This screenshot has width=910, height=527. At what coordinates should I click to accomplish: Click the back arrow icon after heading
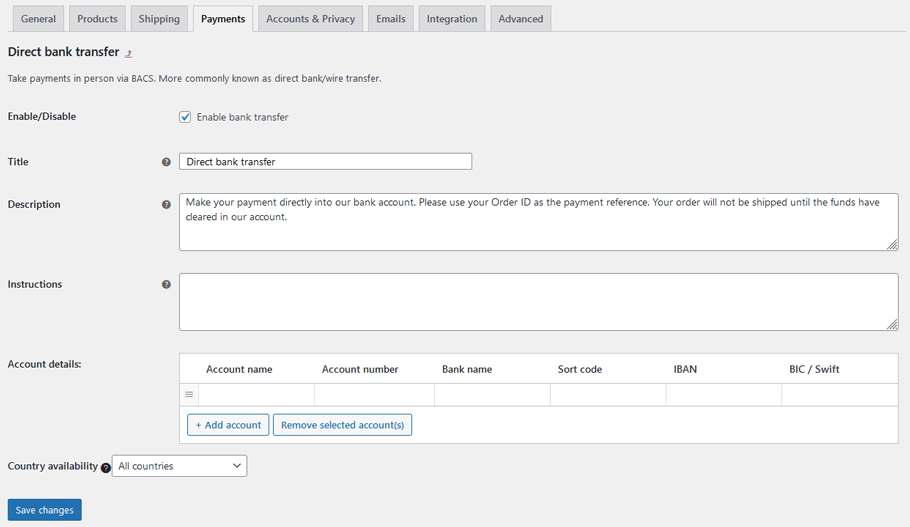tap(128, 54)
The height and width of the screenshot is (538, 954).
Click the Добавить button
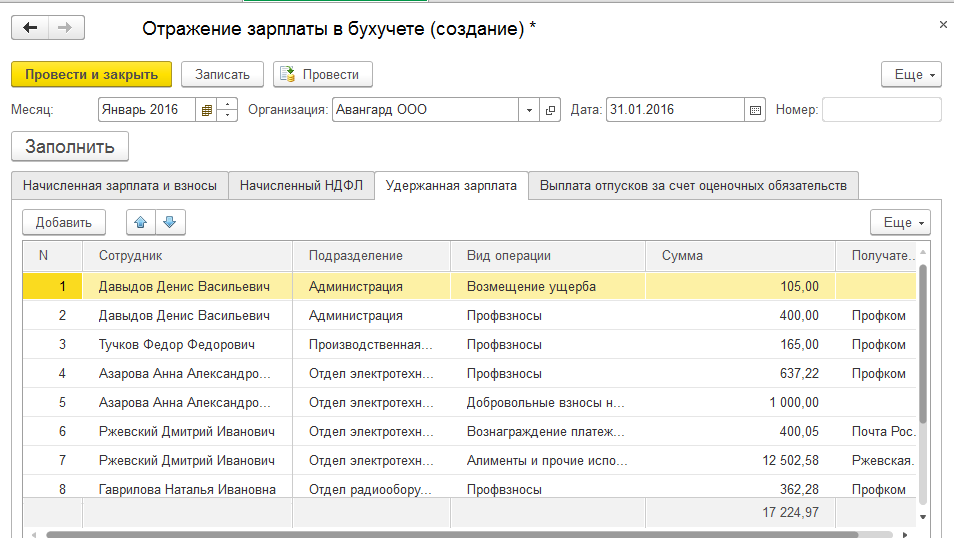point(64,222)
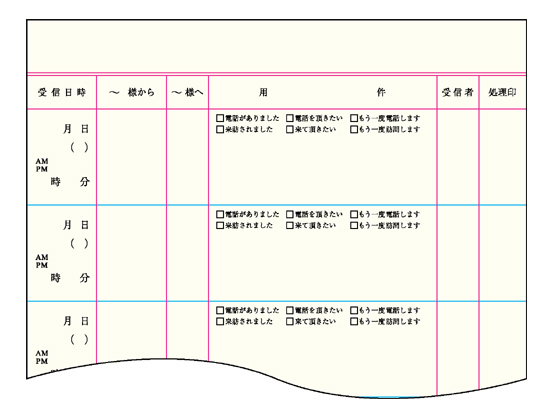Check 来て頂きたい in the first row
This screenshot has width=560, height=420.
290,129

★ ★ ★ ★

### Instruction
Reproduce every line of the records above verbatim, omitting the pictures.

### Written reply
This screenshot has width=910, height=527. At what coordinates should I click to accomplish: Click the back arrow icon after heading
tap(128, 54)
The height and width of the screenshot is (538, 954).
Click the Добавить button
point(64,222)
Check 来て頂きたい in the first row
This screenshot has width=560, height=420.
290,129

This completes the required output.